Last week, the discovery of new mass graves along the Thai-Malaysia border has shown that escaping persecution in Myanmar is not a solution to their suffering
One of the biggest tragedies of this century is currently taking place in Myanmar, the country formerly known as Burma until 1989 when the junta ruling Myanmar changed the English name of the country without the consent of its people. There have been arguments over the decision of which name to use since then, as it was based on political reflections rather than linguistics. To call Myanmar "Myanmar" or "Burma" is not a big deal for many around the world, of course, as they do not even know that there is such a country in Southeast Asia or what kind of a plight the minorities living in this country are dealing with.
How many people know of Rohingya Muslims? They have been living in Rakhine, formerly known as Arakan, a state in Myanmar, since the 18th century, but citizenship was denied to them in 1982. They are labeled as illegal immigrants by the government. The junta that ruled Myanmar for half a century reckoned on mixing Burmese nationalism and Theravada Buddhism and heavily discriminated against minorities. Rohingya Muslims face persecution, severe discrimination, abuse and escalating violence because of their religion and ethnicity. They are subject to arbitrary arrest, torture, slave labor, burning of their villages and rape. In 2009, a senior envoy from Myanmar to Hong Kong branded the Rohingyas "ugly as ogres." In 2011, the junta was dissolved following a 2010 general election and a civilian government rose to power. However, the heavy discrimination against Rohingyas has never ended. Even though Muslims constitute around 96 percent of the population near the border with Bangladesh and the coastal areas, there is a rule limiting them to two children per family. In 2012, the government of Myanmar banned the word Rohingya as well.
Long considered one of the world's most persecuted and least wanted peoples, Rohingyas have no legal status in the primarily Buddhist country. Buddhist monks provoke anti-Rohingya sentiments encouraging violent attacks. The Buddhist-nationalist 969 Movement repeatedly calls for the annihilation of the minority. In 2012, violent attacks incited by a campaign of anti-Muslim hate speech that continues today destroyed quite a number of Rohingya communities and displaced well more than 100,000 people. Human Rights Watch called the violence against Muslims in Myanmar "ethnic cleansing." According to the U.N., crimes against humanity have been perpetrated against Rohingyas. Recently, researchers from the United States Holocaust Memorial Museum said that "conditions in Myanmar are ripe for genocide against the Rohingya Muslim minority and the treatment of Rohingya Muslims could be the prelude to genocide."

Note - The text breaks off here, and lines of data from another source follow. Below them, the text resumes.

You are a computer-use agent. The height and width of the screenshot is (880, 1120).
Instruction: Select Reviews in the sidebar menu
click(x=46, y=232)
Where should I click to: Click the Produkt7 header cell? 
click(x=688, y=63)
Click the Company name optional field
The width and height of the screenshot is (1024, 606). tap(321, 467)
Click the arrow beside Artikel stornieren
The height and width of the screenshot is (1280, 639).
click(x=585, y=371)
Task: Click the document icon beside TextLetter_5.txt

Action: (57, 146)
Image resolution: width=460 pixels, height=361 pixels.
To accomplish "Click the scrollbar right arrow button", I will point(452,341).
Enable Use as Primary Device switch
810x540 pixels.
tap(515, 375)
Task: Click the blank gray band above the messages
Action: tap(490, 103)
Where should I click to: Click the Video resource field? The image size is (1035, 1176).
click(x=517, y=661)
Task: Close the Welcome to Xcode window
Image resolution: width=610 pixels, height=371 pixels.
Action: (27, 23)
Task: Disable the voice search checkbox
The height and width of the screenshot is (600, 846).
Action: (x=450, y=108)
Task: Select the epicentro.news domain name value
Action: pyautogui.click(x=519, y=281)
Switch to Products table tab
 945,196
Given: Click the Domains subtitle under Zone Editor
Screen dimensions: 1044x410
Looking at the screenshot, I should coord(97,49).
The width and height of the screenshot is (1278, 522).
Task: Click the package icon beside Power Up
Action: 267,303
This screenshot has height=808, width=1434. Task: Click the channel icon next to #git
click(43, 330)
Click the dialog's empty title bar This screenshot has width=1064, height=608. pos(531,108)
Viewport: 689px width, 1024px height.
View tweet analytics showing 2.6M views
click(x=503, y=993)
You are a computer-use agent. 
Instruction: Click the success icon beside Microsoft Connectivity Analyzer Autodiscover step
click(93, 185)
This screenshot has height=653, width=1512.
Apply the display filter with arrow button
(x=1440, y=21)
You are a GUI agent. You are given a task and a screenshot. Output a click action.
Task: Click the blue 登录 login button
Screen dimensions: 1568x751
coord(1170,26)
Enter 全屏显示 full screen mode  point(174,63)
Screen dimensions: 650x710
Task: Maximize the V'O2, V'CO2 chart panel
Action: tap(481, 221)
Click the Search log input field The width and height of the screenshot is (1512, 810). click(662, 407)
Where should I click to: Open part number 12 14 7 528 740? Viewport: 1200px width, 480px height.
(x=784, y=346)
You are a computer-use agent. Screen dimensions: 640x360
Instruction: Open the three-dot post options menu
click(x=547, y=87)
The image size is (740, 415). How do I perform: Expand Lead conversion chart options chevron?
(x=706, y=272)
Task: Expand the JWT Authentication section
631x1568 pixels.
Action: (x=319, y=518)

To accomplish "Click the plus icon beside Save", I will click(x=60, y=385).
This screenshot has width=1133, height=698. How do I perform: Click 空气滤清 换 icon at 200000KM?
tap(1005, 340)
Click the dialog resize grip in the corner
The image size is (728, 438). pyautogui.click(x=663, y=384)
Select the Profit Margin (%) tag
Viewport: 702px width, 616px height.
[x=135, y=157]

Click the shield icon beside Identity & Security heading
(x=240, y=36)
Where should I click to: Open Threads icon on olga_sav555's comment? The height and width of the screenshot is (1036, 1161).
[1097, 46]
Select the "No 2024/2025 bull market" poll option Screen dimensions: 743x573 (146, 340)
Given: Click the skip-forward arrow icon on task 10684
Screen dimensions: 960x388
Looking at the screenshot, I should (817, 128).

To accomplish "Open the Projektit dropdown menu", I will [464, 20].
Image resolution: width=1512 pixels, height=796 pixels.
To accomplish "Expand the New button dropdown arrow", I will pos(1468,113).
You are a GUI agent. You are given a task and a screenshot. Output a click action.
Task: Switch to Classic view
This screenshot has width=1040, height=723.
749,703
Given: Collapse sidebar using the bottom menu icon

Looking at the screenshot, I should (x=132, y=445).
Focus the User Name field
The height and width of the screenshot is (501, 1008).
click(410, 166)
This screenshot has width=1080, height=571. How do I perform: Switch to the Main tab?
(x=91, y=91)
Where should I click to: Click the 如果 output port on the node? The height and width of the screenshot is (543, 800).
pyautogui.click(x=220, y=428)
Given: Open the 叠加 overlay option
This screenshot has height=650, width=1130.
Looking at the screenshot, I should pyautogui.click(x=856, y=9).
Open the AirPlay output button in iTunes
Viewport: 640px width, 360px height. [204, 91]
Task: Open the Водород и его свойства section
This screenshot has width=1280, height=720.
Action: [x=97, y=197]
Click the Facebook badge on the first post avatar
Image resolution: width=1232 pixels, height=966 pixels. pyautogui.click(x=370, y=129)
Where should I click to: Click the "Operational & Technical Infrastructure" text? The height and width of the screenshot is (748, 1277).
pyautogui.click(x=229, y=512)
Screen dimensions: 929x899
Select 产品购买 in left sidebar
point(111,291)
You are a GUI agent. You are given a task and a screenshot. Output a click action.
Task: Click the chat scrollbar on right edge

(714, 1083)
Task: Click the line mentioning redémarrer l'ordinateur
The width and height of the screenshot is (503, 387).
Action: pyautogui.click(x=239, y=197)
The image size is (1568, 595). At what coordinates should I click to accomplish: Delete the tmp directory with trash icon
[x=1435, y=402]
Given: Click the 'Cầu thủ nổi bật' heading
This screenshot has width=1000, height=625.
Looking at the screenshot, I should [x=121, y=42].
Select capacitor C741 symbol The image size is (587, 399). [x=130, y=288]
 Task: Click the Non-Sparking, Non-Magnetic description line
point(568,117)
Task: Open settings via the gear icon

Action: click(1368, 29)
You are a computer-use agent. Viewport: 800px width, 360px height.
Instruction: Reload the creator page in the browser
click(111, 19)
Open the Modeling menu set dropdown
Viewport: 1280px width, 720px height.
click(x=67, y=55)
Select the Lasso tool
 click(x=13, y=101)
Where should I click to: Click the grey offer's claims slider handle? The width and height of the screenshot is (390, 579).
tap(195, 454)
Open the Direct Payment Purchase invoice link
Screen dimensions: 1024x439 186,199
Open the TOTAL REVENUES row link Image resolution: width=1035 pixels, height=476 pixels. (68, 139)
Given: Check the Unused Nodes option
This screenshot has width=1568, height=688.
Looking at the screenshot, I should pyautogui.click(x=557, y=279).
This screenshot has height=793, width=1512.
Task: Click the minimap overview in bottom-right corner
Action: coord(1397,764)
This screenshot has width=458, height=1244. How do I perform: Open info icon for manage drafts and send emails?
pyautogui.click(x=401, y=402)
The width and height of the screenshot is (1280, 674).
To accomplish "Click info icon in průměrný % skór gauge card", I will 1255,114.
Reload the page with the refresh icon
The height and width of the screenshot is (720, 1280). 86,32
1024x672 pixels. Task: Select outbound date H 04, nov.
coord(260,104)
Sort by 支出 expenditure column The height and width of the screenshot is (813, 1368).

It does not end with this. Escaping discrimination, many Rohingyas have fled to the ghettos or refugee camps in neighboring Bangladesh and to areas along the Thailand-Myanmar border while more than 100,000 Rohingyas in Myanmar continue to live in camps for internally displaced people. The authorities do not allow them to leave. In addition, the Bangladeshi government has reduced the amount of support for Rohingyas to prevent an inflow of refugees to the country. Last week, the discovery of new mass graves along the Thai-Malaysia border has shown that escaping persecution in Myanmar is not a solution to their suffering. At least 32 graves were found in jungle camps. Hundreds of Rohingyas were believed to have been kept prisoners there until their families paid ransoms.
This weekend, nearly 2,000 people, mostly Rohingyas, have been once again rescued in Malaysia and Indonesia. They were escaping offshore camps run by human smuggling rackets. It is thought that a further 6,000 people could still be held at sea. According to migrant officials and activists, they remain trapped in crowded, wooden boats. Despite the trouble and hardships they face, there is little sympathy for Rohingyas around the world. They do not have many options like the rest of the people. Either they will die in Myanmar or they will lose their lives on the open sea. And we are still sleeping in our warm beds every night feeling no remorse.